She stared pointedly at his arm.
“It’s nothing, just a little bruised. I’m not that good with Recovery yet.”
“How did that happen? You weren’t hit directly, were you?”
“No, but I have to anchor my shields, otherwise they would just get blown away.”
“Ah.” Yuriko nodded, “I didn’t thank you last night. So...thank you.”
Heron flushed but he met her gaze with a smile. “It's my duty to protect you. Just as it is yours to destroy our foes wherever they may be.”
Yuriko nodded. “Well, if you’re ready let’s go.”
When she walked past Mikel, her friend grunted. “What, no thanks for me? Or heavy concern?” He was grinning at her though and she rolled her eyes.
“You did well.”
“Of course I did.”
“At least you’ve regained your confidence. Are we ready?” she asked out loud.
Orrin and Krystal nodded. They had already put away the dishes, utensils, and pot. They spent some time trying to clear signs that they had been there, brushing back displaced leaves, restoring stones into the dirt sockets from where they were moved, and they covered the fire pit with dirt.
On the march back, Yuriko kept her rifle on her back with Krystal leading the way. Though they were only retracing their path, Krystal would make sure that they retraced the path exactly. They had wandered north and more than a little bit west the day before, went across several ravines, and then around a couple of hills and cliffsides.
At least the climate wasn’t too hot, not in here anyway. Krystal was sweating buckets, the hair framing her face sticking stubbornly to her skin and they found her brushing her hair away each time she stopped to wait for them at a forked path. The boys’ faces weren’t any different. Strangely, Yuriko didn’t feel all that sweaty, and she found the warmth of the sun against her skin pleasant.
The cicadas were singing again and, coupled with several species of bird song, it was a fine melody to march to. Every now and then, the bushes would rustle, followed by the flash of something running away. A quail, a rabbit, or a squirrel. It could be a fox too, Yuriko thought.
The babbling of a little brook soon added to the forest concerto. They hurried over since most of their drinking water had been depleted. The brook was no more than a couple of paces wide, and maybe three inches deep. Yuriko bent over to fill her canteen with the clear water, making sure to spread her golden Animus over the opening; her Intent would filter out anything undesirable in the water.
Shadows darted in the water, fingerlings curious about the trespassers. The sunlight dappled across the water, highlighting an exposed stone every so often. Yuriko capped her canteen as soon as it was full. When she stood up, she abruptly realised that, aside from the running water, the forest had gone eerily silent.

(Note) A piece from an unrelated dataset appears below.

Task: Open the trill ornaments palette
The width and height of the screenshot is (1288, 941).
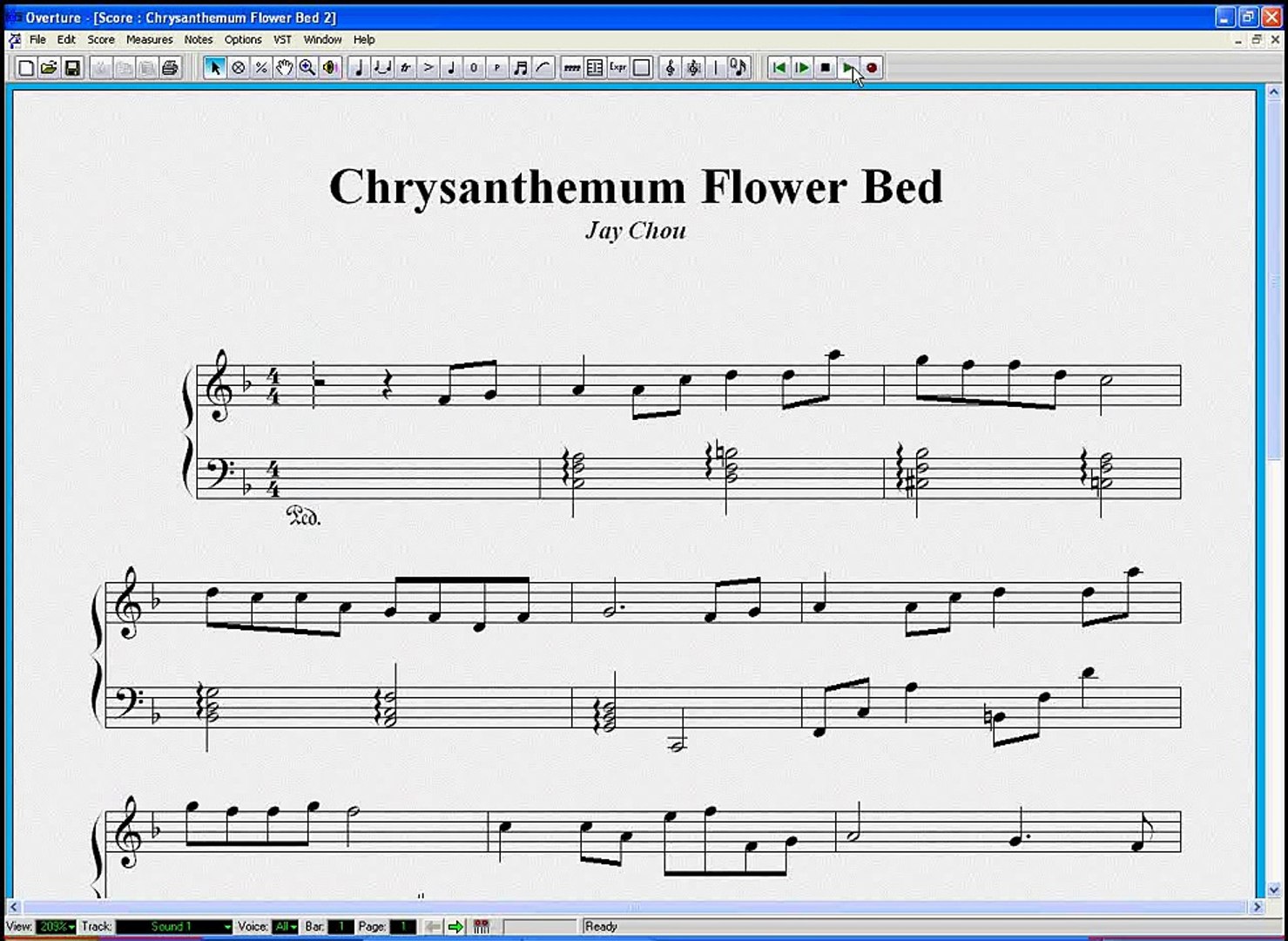Action: click(405, 68)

She exchanged glances with Krystal, suddenly wary. She found Krys similarly disquieted, but the boys remained unconcerned.
“You hear that?” Krystal asked in a hushed tone.

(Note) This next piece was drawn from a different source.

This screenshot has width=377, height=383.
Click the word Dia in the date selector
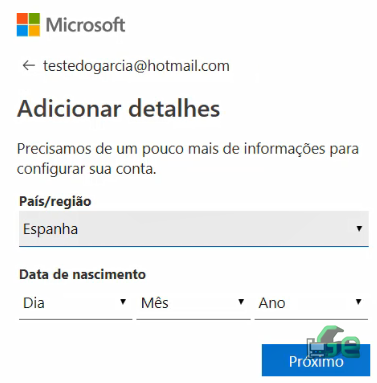pyautogui.click(x=34, y=303)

“Hear what?” Mikel asked in a painfully loud voice.
“Exactly.”
“Huh?”
“Shut up and listen.”
Yuriko had already amplified her vision though the closely set trees hampered her efforts. The brook twisted and turned before it disappeared in the thicket only a dozen paces away.
“I don’t hear anything,” Orrin said, thankfully keeping his voice low. Heron had a similarly puzzled expression but he was still filling his canteen.
Yuriko’s hands hovered over the hilt of each side-blade, her Animus already split in four, circulating in her body.
Tsk. Thud. Swish.
For a moment, when the nearby bush rustled and Yuriko expected to see a boar emerging from the lavan berry bushes. Instead, what she saw across the stream, no more than five paces away, was a six-legged creature the size of a wolf and covered in grey carapace emerging from the bushes. The creature’s forelegs ended in needle-sharp points and its mandibles spread open as soon as it saw them, revealing an orifice filled with sharp teeth. Its beady eyes were the colour of the sky and there were five black points at the centre.
Before any of them could react, it reared back and roared, its voice was a strange confounding combination of high and low, warbling yet steady. It was as if there were two things making the sound simultaneously yet the sound came out of only one throat.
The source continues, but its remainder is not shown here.